Hill is much quicker on his feet than Gasol or Bynum and, albeit in a small sample, he posted some great numbers as the roll man with the Rockets this season. I'm sure you can imagine Sessions controlling the second unit with a Sessions/Hill pick-and-roll being the primary action with Barnes free to cut from either wing and a Bynum or Gasol (depending on who is in) post-up being the fallback option. When you can stop (predictably) force feeding your bigs on every possessions and start forcing the defense to make decisions with action like a high pick-and-roll, everybody becomes better. Bynum isn't doubled team on every possession, Hill isn't forced to be just an offensive rebounder, Barnes can stop staying stagnant on the wing and Sessions can finally have a chance to attack the paint off the pick-and-roll, which is exactly how the Nuggets have killed the Lakers in this series on the other end.
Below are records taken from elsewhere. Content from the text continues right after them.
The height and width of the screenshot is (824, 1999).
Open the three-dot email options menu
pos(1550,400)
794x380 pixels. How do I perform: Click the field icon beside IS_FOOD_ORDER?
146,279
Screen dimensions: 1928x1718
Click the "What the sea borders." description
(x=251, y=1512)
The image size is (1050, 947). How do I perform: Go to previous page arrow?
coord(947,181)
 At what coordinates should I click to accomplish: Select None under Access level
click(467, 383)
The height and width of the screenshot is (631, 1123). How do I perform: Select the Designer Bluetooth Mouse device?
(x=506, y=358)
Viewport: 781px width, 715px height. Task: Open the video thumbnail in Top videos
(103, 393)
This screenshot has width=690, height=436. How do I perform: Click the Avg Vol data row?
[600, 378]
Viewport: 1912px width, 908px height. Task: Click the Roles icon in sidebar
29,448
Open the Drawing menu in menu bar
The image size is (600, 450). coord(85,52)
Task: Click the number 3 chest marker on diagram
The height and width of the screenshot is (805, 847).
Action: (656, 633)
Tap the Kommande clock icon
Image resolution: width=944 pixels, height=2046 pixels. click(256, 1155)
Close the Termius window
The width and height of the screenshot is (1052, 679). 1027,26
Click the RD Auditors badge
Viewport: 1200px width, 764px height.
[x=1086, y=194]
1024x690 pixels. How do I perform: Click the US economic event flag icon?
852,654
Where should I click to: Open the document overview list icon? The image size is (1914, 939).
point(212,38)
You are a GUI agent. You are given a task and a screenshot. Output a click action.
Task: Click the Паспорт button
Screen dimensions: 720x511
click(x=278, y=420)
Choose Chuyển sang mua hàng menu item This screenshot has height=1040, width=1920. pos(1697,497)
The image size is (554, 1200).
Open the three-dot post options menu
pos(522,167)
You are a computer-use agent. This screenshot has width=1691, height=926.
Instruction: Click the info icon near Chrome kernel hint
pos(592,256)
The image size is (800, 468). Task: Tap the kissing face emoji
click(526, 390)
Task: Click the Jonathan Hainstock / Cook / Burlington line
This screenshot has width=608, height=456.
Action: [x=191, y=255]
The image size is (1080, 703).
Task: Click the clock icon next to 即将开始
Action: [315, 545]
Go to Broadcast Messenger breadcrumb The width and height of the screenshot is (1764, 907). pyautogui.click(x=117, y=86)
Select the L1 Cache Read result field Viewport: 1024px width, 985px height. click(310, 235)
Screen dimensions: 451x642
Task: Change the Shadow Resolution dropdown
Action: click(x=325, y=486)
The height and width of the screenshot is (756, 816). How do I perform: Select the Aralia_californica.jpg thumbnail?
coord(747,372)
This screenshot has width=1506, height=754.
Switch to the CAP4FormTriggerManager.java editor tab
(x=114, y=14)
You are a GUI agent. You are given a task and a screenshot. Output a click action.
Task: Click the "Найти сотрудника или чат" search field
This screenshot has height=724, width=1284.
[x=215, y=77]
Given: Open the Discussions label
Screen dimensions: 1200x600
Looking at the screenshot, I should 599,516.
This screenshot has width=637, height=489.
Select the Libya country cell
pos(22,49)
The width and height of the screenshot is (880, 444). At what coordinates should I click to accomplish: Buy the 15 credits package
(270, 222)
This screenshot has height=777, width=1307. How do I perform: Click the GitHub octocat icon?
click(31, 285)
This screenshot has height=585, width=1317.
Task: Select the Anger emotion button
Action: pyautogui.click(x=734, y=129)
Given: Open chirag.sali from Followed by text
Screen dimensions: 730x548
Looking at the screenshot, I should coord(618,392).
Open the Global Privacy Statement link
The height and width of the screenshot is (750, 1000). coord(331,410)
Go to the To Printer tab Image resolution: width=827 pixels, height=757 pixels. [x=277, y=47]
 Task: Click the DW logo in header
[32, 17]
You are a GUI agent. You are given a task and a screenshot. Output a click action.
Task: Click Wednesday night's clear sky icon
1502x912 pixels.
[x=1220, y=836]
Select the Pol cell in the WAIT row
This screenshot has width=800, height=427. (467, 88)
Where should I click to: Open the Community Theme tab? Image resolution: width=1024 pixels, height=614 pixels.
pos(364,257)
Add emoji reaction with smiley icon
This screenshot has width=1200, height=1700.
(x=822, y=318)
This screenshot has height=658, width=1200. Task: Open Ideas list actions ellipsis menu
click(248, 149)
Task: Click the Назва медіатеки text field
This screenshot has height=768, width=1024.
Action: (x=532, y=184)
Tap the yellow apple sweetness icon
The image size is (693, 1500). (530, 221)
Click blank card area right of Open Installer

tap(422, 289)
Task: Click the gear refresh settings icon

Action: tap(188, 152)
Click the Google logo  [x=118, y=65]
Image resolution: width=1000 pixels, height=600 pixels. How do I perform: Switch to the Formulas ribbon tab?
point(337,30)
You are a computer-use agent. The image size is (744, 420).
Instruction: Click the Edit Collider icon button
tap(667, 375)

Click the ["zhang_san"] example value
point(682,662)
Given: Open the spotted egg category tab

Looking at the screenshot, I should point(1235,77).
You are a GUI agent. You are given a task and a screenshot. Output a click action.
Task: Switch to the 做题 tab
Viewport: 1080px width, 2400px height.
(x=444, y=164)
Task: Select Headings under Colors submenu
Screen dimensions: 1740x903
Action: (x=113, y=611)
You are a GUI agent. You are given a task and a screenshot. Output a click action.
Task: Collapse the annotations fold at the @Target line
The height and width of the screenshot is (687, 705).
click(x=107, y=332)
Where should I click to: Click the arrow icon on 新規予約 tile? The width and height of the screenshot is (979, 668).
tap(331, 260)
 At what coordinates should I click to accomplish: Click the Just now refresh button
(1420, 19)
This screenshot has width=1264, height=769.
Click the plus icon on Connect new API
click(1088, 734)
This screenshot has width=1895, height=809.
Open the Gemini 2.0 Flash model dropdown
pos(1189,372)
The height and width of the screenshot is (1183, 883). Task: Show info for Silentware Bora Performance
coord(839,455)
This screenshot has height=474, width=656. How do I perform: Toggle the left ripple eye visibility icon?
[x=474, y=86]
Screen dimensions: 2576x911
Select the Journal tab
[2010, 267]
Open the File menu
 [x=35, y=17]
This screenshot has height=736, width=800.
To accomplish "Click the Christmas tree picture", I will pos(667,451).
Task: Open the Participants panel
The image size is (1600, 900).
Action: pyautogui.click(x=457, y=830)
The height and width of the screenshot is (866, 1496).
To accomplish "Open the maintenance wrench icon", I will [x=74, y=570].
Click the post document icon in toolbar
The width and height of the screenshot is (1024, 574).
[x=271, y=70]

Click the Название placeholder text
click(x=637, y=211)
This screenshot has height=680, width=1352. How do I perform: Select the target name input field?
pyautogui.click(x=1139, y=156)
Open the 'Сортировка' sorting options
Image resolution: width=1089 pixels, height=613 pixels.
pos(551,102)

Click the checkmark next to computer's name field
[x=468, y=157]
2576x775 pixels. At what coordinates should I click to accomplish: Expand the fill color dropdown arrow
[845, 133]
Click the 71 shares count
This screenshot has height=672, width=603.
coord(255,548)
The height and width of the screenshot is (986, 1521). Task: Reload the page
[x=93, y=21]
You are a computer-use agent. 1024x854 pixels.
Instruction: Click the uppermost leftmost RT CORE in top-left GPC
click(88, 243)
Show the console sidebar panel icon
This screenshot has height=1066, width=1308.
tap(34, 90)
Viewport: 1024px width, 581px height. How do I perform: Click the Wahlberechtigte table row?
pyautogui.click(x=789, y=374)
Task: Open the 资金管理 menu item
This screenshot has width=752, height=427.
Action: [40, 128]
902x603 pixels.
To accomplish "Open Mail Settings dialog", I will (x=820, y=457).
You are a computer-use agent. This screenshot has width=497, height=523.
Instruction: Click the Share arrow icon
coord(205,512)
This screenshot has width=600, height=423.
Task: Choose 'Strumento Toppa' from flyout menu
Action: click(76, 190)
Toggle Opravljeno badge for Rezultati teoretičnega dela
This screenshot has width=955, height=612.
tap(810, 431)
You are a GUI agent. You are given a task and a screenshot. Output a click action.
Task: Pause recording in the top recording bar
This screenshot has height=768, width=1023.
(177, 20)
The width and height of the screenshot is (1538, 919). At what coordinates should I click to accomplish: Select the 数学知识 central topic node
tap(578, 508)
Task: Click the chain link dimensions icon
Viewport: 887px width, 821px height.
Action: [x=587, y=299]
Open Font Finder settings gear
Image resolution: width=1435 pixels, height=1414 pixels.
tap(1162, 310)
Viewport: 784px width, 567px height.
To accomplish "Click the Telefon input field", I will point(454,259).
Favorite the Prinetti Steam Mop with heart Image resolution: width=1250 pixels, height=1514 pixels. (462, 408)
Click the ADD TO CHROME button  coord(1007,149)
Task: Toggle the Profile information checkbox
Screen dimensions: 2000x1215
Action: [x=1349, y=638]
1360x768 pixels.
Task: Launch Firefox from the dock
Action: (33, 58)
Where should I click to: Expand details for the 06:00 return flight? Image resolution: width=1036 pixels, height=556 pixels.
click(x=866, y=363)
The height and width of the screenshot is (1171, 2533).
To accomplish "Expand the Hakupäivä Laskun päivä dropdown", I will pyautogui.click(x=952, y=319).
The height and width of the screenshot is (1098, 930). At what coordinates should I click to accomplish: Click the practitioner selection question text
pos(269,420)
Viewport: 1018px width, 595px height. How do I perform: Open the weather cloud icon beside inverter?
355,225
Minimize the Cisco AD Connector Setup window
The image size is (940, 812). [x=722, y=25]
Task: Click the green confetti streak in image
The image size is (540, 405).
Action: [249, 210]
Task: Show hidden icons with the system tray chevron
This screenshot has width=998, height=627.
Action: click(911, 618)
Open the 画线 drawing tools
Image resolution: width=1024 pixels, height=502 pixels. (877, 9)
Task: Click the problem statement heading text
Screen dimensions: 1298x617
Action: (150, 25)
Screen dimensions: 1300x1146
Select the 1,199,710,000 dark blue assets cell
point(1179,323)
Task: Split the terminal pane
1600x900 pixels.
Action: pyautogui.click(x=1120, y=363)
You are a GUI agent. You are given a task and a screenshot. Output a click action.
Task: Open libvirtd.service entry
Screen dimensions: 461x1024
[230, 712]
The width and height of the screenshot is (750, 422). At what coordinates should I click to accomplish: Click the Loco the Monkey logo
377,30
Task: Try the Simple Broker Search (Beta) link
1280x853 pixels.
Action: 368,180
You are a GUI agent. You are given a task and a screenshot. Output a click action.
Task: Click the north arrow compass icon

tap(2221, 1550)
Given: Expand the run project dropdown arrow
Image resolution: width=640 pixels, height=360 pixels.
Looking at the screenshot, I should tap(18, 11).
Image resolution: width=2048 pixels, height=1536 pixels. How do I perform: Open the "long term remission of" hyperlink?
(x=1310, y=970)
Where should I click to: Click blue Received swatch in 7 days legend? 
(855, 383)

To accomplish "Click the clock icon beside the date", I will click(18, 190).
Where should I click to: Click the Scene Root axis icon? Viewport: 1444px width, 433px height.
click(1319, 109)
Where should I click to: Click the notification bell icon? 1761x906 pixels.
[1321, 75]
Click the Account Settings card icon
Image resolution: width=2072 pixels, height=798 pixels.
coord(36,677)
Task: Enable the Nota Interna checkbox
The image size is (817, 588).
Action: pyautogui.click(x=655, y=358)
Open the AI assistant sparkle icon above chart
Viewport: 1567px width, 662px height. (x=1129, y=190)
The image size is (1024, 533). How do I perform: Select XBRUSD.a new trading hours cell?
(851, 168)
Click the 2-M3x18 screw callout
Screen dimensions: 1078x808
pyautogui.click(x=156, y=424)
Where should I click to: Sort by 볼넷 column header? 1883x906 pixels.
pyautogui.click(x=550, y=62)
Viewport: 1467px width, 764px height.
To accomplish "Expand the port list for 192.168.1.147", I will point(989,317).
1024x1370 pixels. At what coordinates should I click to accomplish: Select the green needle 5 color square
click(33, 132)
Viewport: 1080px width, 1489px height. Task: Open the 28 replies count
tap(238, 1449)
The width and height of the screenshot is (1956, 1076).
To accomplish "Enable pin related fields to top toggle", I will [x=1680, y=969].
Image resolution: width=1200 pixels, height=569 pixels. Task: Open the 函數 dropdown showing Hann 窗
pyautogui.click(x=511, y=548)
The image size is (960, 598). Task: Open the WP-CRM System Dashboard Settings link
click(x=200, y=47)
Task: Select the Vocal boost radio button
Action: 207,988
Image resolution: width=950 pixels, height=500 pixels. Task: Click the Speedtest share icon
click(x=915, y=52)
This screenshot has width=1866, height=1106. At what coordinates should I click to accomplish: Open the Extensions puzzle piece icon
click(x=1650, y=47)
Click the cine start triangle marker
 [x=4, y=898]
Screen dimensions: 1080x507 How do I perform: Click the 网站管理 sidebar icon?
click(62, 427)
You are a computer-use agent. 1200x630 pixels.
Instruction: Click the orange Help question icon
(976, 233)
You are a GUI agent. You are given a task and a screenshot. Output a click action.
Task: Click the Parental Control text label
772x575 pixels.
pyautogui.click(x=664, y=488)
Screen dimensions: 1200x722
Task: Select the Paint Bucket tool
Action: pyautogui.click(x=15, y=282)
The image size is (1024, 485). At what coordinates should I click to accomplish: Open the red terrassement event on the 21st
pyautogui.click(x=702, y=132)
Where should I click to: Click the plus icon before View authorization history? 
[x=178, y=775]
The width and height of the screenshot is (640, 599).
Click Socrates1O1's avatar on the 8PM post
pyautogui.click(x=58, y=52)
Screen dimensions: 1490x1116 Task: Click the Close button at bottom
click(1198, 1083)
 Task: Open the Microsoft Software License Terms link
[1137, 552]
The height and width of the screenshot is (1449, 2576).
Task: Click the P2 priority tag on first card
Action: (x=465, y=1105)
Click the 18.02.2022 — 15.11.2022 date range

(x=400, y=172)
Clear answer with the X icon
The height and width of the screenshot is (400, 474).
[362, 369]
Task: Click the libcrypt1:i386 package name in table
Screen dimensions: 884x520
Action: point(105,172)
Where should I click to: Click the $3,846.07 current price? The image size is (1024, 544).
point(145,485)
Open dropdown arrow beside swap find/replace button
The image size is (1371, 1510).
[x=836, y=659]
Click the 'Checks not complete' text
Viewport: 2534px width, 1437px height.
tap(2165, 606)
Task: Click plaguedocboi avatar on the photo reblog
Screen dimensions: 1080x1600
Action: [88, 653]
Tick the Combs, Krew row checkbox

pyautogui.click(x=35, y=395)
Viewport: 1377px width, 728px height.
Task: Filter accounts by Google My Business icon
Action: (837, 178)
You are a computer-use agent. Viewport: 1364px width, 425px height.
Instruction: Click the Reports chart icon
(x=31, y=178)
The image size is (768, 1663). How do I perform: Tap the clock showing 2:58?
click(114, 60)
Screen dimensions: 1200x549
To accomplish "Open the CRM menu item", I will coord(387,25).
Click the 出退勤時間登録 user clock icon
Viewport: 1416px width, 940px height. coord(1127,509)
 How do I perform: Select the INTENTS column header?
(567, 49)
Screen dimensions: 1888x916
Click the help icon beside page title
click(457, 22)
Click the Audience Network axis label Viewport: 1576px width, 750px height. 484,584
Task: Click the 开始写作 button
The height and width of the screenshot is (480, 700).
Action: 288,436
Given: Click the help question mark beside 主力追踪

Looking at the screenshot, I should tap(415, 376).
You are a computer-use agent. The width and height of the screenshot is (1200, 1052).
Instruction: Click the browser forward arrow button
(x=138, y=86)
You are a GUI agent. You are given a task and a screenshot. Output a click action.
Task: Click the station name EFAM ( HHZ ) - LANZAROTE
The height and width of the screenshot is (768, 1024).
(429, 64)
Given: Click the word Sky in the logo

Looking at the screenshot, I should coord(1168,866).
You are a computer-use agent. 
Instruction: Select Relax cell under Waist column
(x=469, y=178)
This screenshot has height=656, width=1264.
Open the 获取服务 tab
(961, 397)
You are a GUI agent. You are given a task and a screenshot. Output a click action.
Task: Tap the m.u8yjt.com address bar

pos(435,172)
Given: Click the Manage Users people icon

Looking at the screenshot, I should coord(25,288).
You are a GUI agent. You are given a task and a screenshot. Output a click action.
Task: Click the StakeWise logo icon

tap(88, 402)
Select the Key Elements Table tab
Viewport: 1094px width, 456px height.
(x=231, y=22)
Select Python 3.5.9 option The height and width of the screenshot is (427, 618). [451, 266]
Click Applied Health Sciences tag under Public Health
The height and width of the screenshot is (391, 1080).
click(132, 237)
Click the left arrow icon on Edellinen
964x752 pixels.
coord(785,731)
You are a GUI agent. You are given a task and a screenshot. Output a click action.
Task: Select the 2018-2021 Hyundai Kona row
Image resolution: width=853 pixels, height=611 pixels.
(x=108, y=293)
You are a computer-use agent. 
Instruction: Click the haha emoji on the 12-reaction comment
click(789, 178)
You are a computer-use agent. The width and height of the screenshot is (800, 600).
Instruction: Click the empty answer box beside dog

Sessions is most likely a lost cause defensively, but he can be salvaged offensively with a shift to the second unit. Unfortunately, Mike Brown has proven to be a sloth when it comes to making simple adjustments on defensive coverages, so a change in his starting line-up at this point would be far fetched. So unless Brown has a change of heart or Sessions starts knocking down a decent amount of the wide open three-point looks he's been getting, he'll continue to be badly outplayed in the post-season. Even if the Lakers can overcome the Nuggets this weekend, Sessions will face an even tougher challenge in Russell Westbrook in round two. And Los Angeles will not be able to survive that mismatch.